POP/ROCK

Various artists, "Ghost Brothers of Darkland County" (Concord)

As you can gather from the title, the Stephen King-John Mellencamp stage musical is not exactly "The Sound of Music." And the Mellencamp-penned songs on this soundtrack, produced by T Bone Burnett and performed by a collection of stars and cult favorites, grippingly reflect the haunting, gothic nature of the show while being able to stand on their own apart from the book.

Blues and folk, elemental and evocative, underpin the music here, from Elvis Costello's oozing charm and menace as a devil figure in "That's Me" to the slide-guitar bite of Ryan Bingham and Will Dailey's "Brotherly Love," the swamp groove of "And Your Days Are Gone" with Sheryl Crow and Phil and Dave Alvin, and the gospel-flavored fervor of Taj Mahal's "Tear This Cabin Down." Neko Case offers a dose of attitude with "That's Who I Am," while Rosanne Cash betrays matriarchal melancholy on "You Don't Know Me" and Kris Kristofferson, with his seriously weathered voice, is a natural as the tortured patriarch on "How Many Days."

Mellencamp himself appears only at the end, to sum it all up with "Truth," and cap what proves to be a successful new career move.

Nick Cristiano, Philadelphia Inquirer

Sigur Rós, "Kveikur" (XL)

In 2008, this cult-beloved Icelandic band upended expectations with "Med sud i eyrum vid spilum endalaust," a set of relatively concise art-pop songs that suggested, after a series of increasingly tedious space-rock albums, that Sigur Rós had developed an interest in rhythm and energy. Predictably, reaction among the group's cult was mixed, and last year it backtracked with the typically sluggish "Valtari." All hope for excitement, it seemed, was lost.

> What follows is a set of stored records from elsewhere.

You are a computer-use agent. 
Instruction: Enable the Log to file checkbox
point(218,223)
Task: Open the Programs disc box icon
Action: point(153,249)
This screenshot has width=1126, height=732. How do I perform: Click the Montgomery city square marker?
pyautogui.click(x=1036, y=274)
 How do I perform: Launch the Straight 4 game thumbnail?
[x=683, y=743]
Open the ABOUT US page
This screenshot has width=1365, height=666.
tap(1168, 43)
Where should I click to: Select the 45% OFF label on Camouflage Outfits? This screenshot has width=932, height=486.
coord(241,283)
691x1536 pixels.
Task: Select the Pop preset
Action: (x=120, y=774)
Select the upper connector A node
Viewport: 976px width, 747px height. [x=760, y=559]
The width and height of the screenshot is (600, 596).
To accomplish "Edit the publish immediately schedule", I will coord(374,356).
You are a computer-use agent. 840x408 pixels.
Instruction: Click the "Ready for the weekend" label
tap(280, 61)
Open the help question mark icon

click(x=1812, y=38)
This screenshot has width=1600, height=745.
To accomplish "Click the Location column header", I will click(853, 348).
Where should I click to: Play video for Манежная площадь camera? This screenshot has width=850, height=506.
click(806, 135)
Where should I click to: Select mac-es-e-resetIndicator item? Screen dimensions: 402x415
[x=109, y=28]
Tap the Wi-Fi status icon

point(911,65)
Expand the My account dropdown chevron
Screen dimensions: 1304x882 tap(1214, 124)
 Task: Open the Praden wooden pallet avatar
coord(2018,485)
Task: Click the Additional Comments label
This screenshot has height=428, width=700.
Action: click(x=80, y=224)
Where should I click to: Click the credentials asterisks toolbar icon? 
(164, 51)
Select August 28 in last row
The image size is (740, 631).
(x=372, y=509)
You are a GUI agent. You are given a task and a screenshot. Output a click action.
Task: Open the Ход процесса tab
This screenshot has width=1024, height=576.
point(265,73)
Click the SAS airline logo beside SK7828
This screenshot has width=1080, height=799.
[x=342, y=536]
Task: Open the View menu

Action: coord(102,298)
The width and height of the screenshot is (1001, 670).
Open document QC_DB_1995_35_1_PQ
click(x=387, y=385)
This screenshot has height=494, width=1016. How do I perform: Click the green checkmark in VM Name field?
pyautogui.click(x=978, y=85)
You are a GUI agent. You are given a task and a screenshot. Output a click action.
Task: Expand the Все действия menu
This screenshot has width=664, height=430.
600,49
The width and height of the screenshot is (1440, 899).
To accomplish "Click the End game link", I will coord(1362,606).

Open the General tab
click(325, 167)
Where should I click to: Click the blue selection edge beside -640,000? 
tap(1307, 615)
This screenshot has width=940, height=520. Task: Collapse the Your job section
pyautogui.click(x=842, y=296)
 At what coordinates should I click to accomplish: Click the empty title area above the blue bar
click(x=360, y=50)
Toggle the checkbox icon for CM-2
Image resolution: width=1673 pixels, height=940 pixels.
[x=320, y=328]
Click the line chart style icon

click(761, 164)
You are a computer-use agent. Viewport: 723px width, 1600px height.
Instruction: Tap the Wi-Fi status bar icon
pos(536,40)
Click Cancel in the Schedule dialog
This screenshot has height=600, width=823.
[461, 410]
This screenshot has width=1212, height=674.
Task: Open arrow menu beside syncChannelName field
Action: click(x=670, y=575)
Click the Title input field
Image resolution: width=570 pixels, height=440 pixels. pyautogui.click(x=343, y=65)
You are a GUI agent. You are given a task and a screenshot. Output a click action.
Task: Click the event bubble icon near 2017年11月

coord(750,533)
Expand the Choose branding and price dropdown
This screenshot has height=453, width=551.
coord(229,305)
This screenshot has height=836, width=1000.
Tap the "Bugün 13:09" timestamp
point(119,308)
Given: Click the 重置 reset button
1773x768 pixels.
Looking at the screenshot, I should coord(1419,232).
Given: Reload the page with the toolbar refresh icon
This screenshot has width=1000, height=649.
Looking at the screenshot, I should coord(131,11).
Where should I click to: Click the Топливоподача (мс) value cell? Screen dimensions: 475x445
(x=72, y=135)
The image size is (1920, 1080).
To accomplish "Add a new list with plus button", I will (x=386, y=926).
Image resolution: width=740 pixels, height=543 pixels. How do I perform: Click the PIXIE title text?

Consider it another pleasant surprise, then, that on "Kveikur," Sigur Rós regains some of the ground it gave up. "Stormur" conjures the delicious anxiety of young love, while the grinding title track gets as close to Nine Inch Nails' furious industrial disco as Kanye West's "Yeezus" does. In moving away from the band's stultifying idea of beauty, "Kveikur" gets at something livelier — and far more lifelike.